» **Exercise requirements**
For the records below, output every line from the one holding "Earl Of Bergamot (238, 1769)" through the final line, unaltered, and no other lines.

» **Supplied material**
- - - - - - -

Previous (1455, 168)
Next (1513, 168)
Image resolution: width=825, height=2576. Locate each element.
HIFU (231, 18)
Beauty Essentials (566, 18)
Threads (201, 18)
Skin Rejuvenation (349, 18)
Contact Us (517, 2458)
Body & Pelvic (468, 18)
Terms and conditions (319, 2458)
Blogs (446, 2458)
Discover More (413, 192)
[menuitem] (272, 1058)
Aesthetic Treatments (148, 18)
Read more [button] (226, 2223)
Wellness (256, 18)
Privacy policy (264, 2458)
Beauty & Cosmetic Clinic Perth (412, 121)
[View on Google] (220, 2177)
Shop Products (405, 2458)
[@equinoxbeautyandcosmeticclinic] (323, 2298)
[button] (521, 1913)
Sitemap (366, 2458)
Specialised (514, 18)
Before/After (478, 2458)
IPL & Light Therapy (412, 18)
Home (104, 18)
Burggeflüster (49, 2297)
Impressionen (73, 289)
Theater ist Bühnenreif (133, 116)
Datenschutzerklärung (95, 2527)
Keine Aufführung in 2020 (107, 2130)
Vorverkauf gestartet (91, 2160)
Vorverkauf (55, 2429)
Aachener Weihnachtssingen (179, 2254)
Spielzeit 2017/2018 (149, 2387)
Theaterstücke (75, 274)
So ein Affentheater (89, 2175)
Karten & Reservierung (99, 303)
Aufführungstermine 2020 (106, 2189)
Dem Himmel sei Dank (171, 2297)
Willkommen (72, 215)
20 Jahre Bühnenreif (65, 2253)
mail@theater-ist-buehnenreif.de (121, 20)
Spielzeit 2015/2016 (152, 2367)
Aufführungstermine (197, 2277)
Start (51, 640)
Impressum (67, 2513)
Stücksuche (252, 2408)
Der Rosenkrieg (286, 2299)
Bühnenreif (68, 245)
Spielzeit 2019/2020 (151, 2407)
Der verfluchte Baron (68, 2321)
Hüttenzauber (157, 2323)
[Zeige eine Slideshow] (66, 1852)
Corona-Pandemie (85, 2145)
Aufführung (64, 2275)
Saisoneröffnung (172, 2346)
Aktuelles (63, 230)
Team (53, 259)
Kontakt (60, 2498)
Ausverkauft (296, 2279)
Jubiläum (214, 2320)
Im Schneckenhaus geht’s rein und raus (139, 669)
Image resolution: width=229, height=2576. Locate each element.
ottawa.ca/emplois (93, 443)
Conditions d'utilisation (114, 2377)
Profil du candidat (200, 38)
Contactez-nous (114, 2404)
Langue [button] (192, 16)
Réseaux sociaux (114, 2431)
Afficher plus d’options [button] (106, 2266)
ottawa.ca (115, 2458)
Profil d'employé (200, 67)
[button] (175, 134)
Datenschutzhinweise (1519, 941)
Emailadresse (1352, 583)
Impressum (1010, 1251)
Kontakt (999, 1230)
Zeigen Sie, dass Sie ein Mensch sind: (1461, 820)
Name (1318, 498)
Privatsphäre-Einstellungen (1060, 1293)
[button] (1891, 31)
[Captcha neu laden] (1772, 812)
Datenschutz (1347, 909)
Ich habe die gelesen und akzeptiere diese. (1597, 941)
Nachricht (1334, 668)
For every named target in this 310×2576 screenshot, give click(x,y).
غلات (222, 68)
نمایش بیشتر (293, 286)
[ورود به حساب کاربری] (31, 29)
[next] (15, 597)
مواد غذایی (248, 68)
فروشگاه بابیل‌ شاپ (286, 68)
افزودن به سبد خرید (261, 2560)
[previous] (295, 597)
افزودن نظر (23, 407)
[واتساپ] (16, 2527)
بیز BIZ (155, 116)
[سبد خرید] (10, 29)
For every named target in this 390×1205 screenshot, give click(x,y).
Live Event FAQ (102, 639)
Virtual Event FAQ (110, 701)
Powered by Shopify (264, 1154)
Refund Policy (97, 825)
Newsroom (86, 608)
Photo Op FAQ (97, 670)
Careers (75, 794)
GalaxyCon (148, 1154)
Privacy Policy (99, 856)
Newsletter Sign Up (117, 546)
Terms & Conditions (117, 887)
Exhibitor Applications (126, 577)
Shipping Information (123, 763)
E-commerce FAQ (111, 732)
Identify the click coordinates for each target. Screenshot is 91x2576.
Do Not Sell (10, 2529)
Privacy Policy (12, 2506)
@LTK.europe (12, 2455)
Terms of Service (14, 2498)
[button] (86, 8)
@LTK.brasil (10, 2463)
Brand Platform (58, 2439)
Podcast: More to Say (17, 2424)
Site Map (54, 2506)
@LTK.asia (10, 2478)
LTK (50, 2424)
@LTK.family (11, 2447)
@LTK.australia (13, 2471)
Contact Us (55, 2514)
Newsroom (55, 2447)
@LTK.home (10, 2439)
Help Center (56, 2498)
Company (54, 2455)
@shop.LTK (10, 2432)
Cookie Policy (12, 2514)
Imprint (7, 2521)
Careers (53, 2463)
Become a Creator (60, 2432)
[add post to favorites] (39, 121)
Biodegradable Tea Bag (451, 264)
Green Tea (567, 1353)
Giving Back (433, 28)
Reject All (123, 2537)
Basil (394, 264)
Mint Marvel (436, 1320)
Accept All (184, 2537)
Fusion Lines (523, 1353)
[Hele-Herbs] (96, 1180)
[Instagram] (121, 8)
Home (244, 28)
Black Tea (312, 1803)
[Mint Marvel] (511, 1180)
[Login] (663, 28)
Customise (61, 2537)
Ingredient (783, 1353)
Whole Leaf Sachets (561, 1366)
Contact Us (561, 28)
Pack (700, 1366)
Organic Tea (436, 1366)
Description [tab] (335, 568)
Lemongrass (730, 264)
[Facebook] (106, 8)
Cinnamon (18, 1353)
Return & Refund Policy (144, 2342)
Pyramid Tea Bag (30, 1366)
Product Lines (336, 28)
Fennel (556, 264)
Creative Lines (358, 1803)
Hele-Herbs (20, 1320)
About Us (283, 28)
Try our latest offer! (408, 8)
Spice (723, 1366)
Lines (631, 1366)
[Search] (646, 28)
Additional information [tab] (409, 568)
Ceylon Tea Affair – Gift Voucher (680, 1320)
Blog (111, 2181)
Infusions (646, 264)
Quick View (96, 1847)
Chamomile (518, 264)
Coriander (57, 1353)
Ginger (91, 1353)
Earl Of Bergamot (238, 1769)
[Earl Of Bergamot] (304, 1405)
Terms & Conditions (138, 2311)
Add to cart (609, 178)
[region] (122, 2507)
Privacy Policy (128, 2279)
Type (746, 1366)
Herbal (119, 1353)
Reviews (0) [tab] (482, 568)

- - - - - - -

» **Solution to the exercise**
Earl Of Bergamot (238, 1769)
[Earl Of Bergamot] (304, 1405)
Terms & Conditions (138, 2311)
Add to cart (609, 178)
[region] (122, 2507)
Privacy Policy (128, 2279)
Type (746, 1366)
Herbal (119, 1353)
Reviews (0) [tab] (482, 568)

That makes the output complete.